Doug Ricks is an American businessman and politician serving as a Republican member of the Idaho Senate from the 34th district. Ricks previously served in the Idaho House of Representatives from 2018 to 2020.

Early life and education 
Ricks was born in Madison County, Idaho, and is the son of Evelyn and Mark Ricks. He grew up on a potato farm and attended Madison High School.

Ricks earned an associate degree in general agriculture and farm crop management and a Bachelor of Arts from Brigham Young University–Idaho.

Career 
As a businessman, in 1987, Ricks became the owner of a computer store in Rexburg, Idaho. In 2000, Ricks became a computer lab manager at Brigham Young University–Idaho.

Ricks is an Assistive Technology Coordinator at Brigham Young University–Idaho's Disability Services Office.

In 2016, Ricks ran for seat 34A in the Idaho House of Representatives, but lost the Republican primary to Ronald M. Nate.

In 2018, Ricks defeated Ronald M. Nate in the primary. On November 6, 2018, Ricks won the general election unopposed.

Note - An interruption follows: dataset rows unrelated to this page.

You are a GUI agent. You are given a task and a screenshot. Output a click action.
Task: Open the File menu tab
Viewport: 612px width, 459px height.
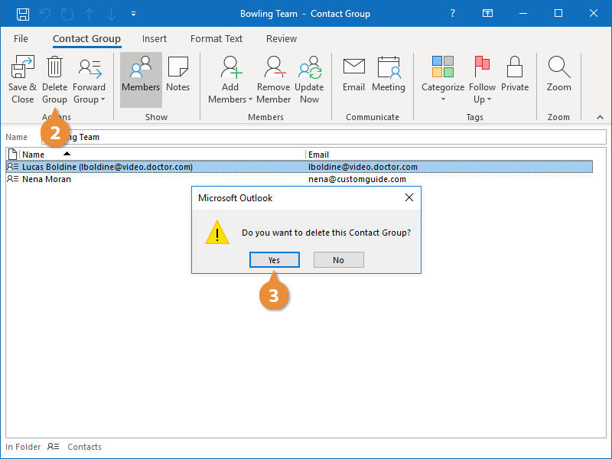tap(21, 39)
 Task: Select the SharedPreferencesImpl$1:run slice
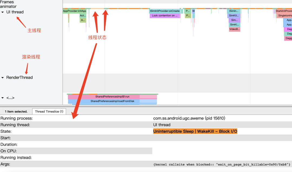(112, 97)
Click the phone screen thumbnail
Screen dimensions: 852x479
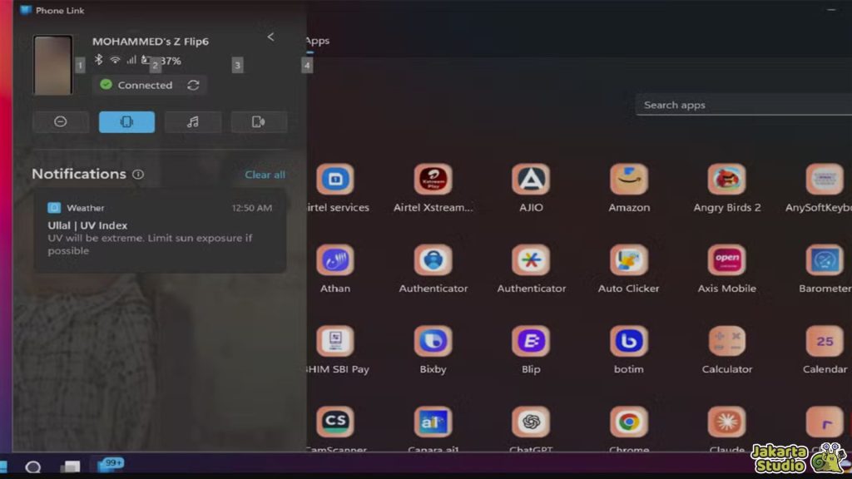[52, 65]
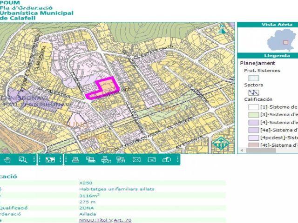Click the north arrow on the map

coord(223,29)
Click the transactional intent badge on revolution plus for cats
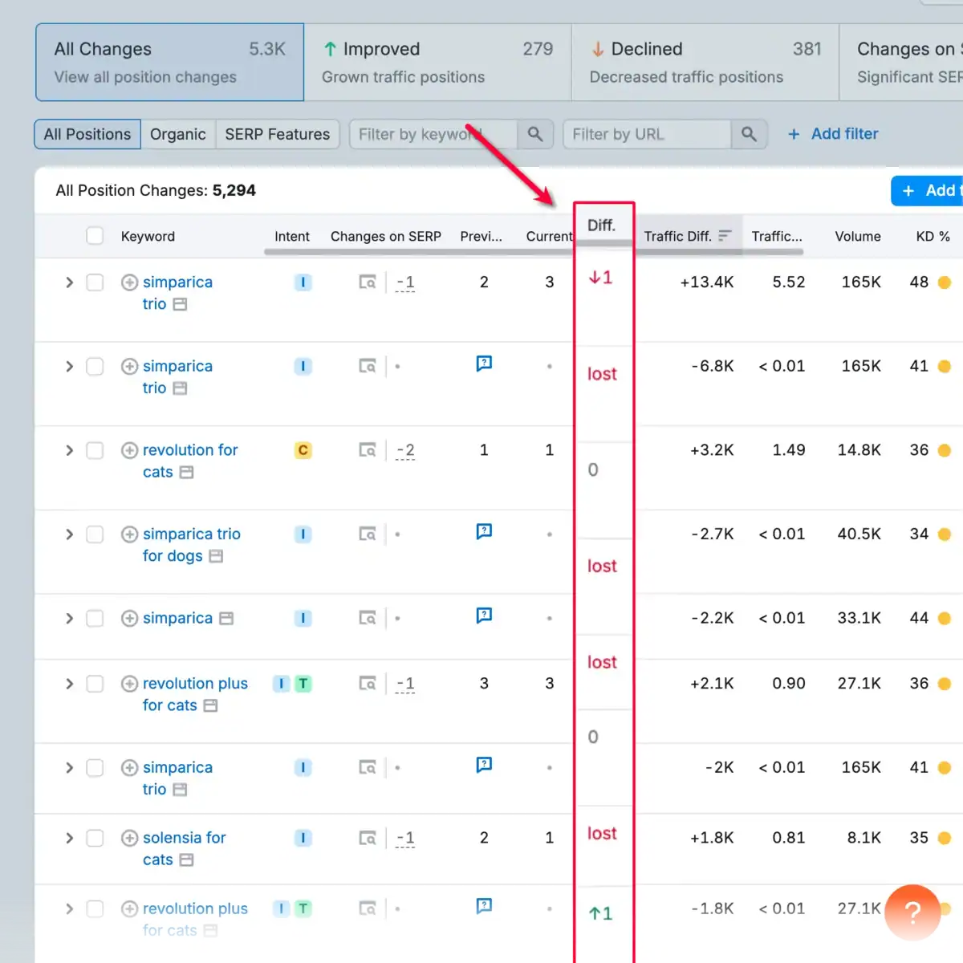The width and height of the screenshot is (963, 963). click(303, 683)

Ricks served on the following House committees:
 Judiciary, Rules & Administration
 Revenue & Taxation
 Transportation & Defense

In 2020, Ricks announced his candidacy for District 34 in the Idaho State Senate, after Idaho Senator Brent Hill decided not to seek reelection. Ricks defeated Jacob Householder in the Republican primary and was unopposed in the general election.

As of January 2021, Ricks serves on the following Senate committees:
 Judiciary & Rules – Vice Chair
 Agricultural Affairs
 Local Government & Taxation

Electoral history

2016

2018

2020

Personal life 
Ricks' wife is Melissa Ricks. They have five children. Ricks and his family live in Rexburg, Idaho.

References 

21st-century American politicians
Living people
Republican Party Idaho state senators
Republican Party members of the Idaho House of Representatives
People from Rexburg, Idaho
Year of birth missing (living people)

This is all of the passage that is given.